Four Trouble Ticket Survival Tips
Sometimes the phrase ‘working the ticket queue’ is code for ‘doing meaningless work’. If you find yourself playing whack-a-mole with your ticket queue, then this is the post for you. You should strive to do meaningful work and this post discusses some ways to get more value out of the trouble ticketing process.
Trouble Tickets Reborn
Be honest, have your ever wanted to close a trouble ticket with a remark like ‘this is the same crap over and over again, kill me now!’ I’m being dramatic, but mindless repetition is a motivation killer when managing trouble tickets. Lets discuss the main causes of repetitious tickets.
1. Auto Generated Tickets
When your network management system (NMS) is badly tuned, it can generate a lot of tickets. A noisy NMS like this burns you twice; you have the initial effort of closing the tickets and, if happens persistently, you sensitivity to auto-cut tickets is reduced. This is an easy win in the ‘war on tickets’ and you’ll get a quick return from tuning your auto-cut tickets.
Event correlation involves taking a flood of tickets from an event and producing a single ticket to describe the event rather than the symptoms. A router power failure for example, might result in tickets for an unreachable router, failed WAN link and all the unreachable devices behind that router.

#### MATERIAL SHOWN
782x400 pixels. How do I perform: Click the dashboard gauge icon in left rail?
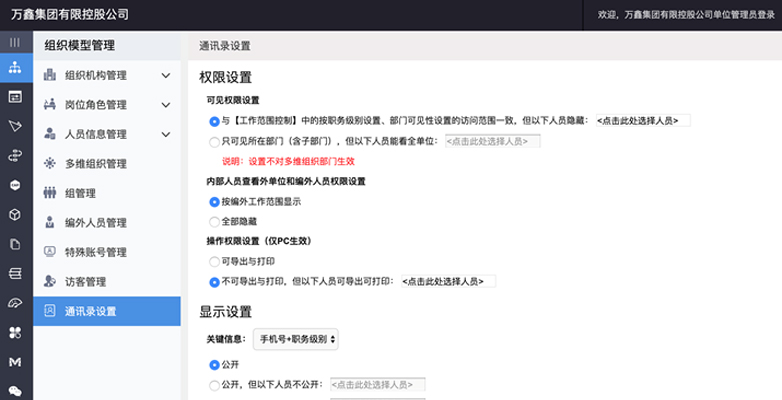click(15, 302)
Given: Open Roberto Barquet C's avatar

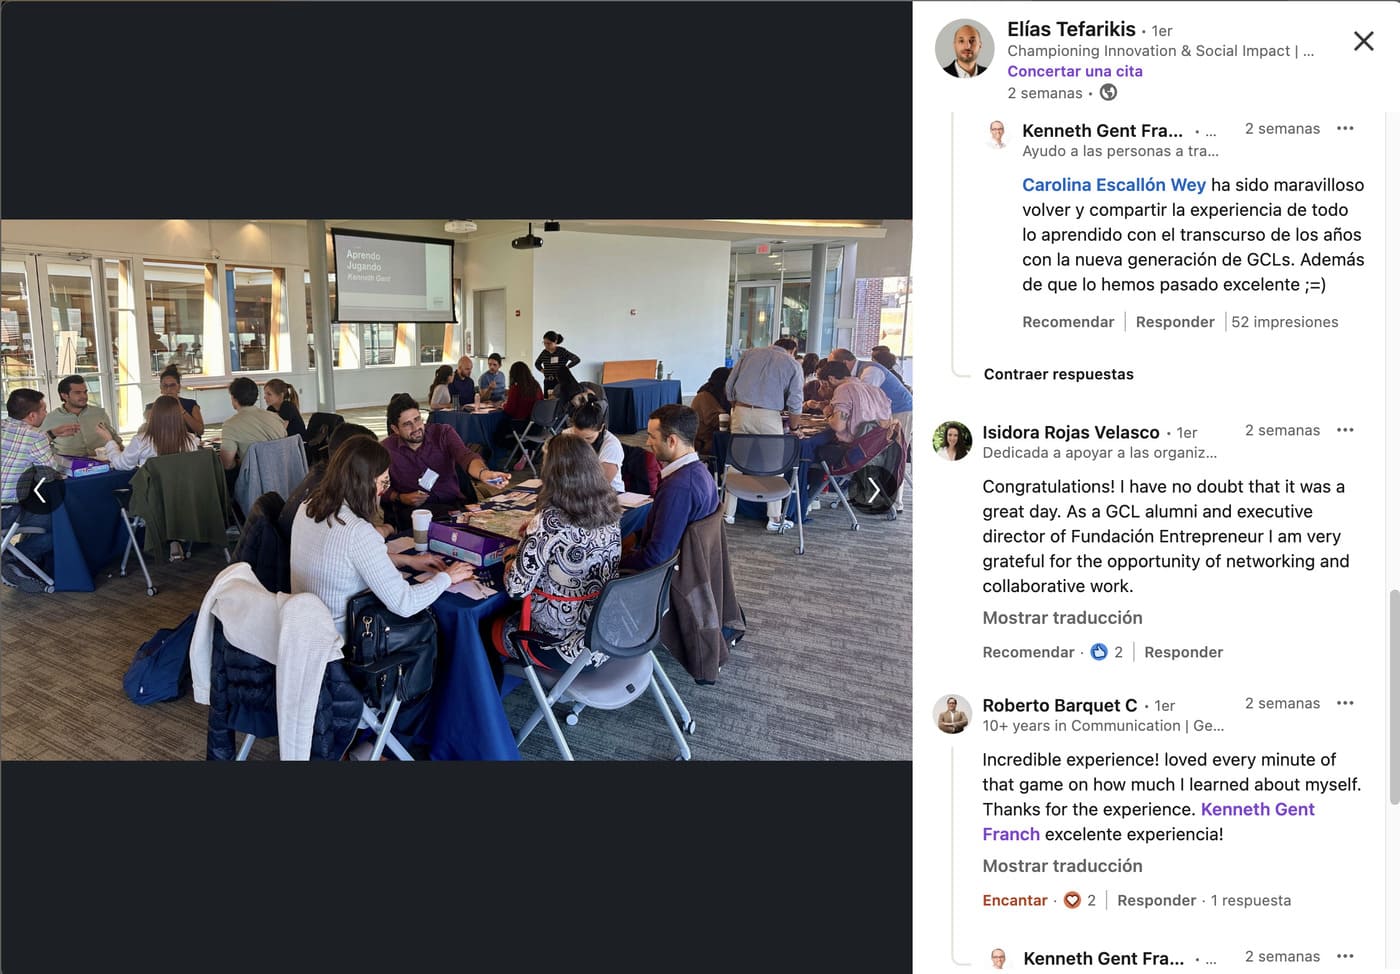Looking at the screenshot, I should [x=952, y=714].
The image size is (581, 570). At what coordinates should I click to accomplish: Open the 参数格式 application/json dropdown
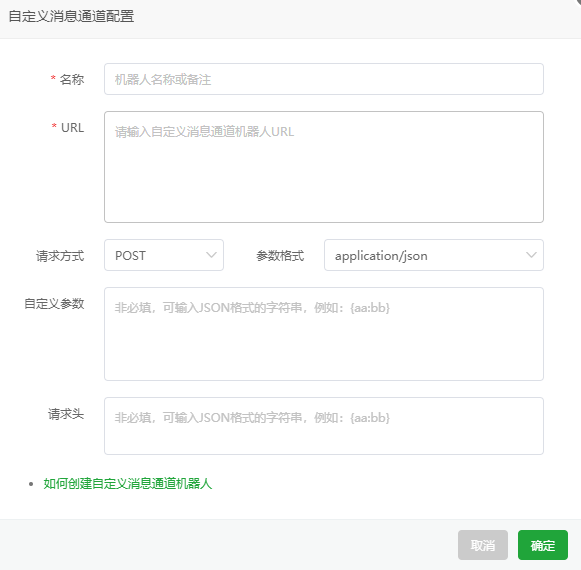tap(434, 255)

---

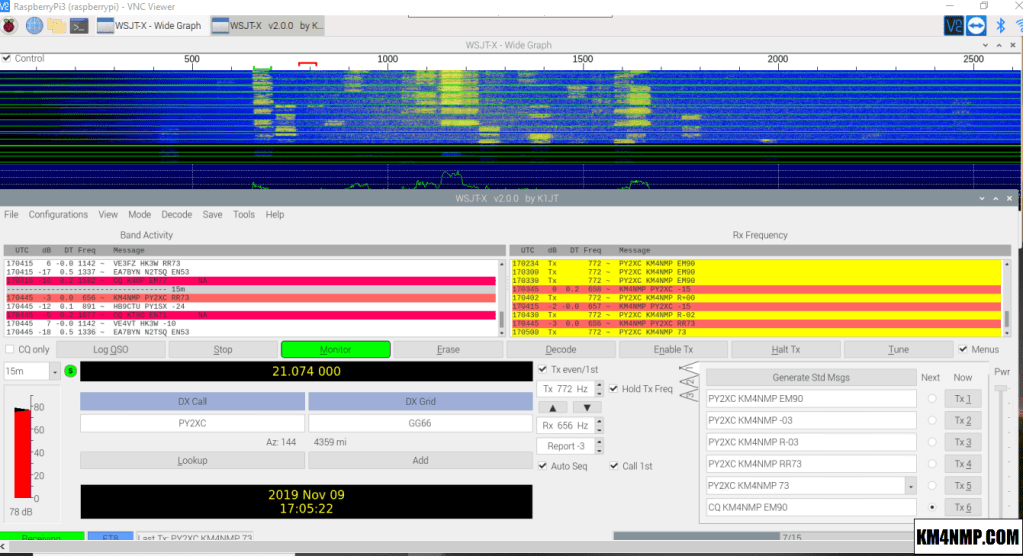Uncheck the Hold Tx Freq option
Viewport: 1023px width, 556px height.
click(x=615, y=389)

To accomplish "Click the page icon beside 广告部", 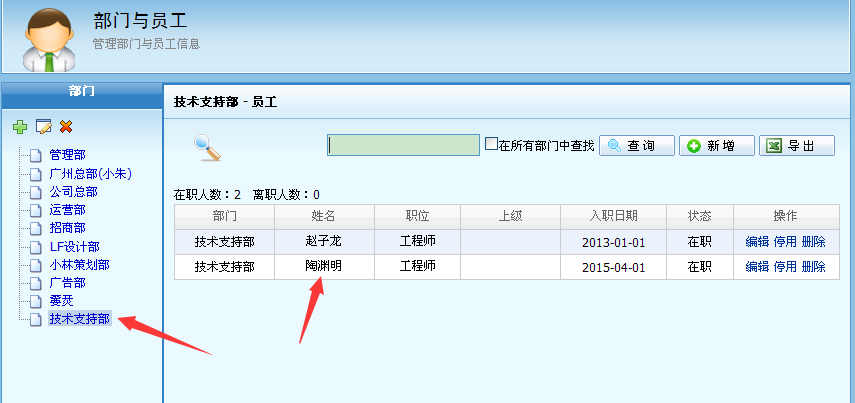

* * *

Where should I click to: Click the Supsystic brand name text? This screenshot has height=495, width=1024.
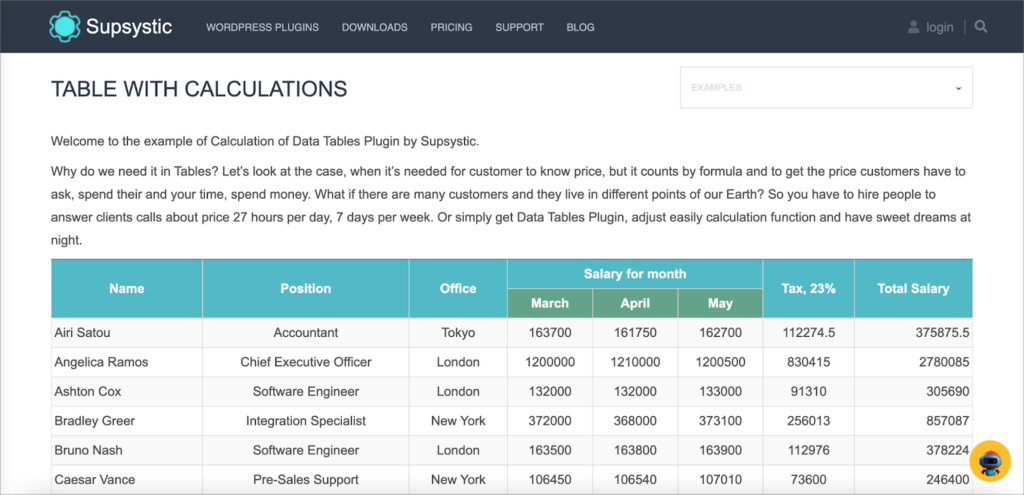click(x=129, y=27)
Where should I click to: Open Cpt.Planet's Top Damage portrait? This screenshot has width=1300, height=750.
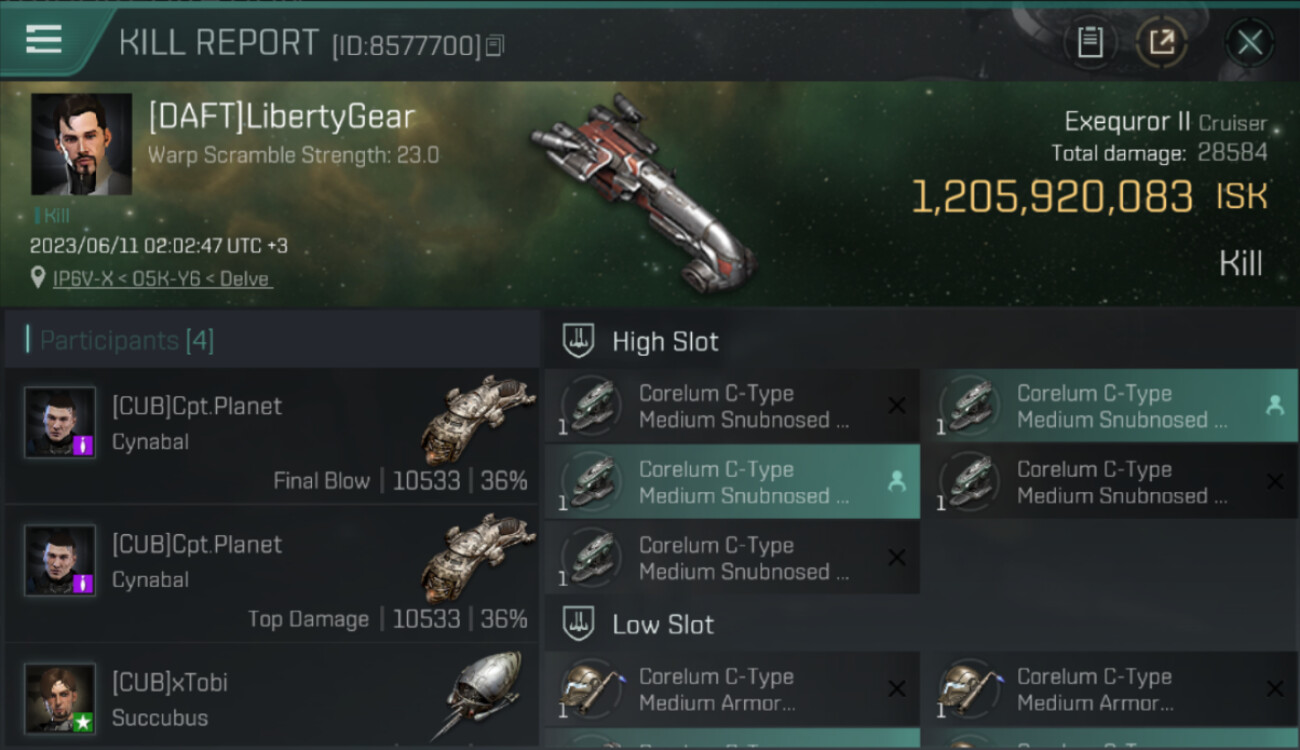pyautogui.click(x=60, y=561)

#### THINGS TO DO
[A] According to the trouble ticket text, why does a badly tuned network management system burn you twice?
[B] Set down the passage of the trouble ticket text starting at "1. Auto Generated" and ending at "behind that router.".

#### RESULTS
[A] You first have to spend effort closing the many tickets it generates. If this happens persistently, your sensitivity to auto-cut tickets is also reduced.

[B]
1. Auto Generated Tickets
When your network management system (NMS) is badly tuned, it can generate a lot of tickets. A noisy NMS like this burns you twice; you have the initial effort of closing the tickets and, if happens persistently, you sensitivity to auto-cut tickets is reduced. This is an easy win in the ‘war on tickets’ and you’ll get a quick return from tuning your auto-cut tickets.
Event correlation involves taking a flood of tickets from an event and producing a single ticket to describe the event rather than the symptoms. A router power failure for example, might result in tickets for an unreachable router, failed WAN link and all the unreachable devices behind that router.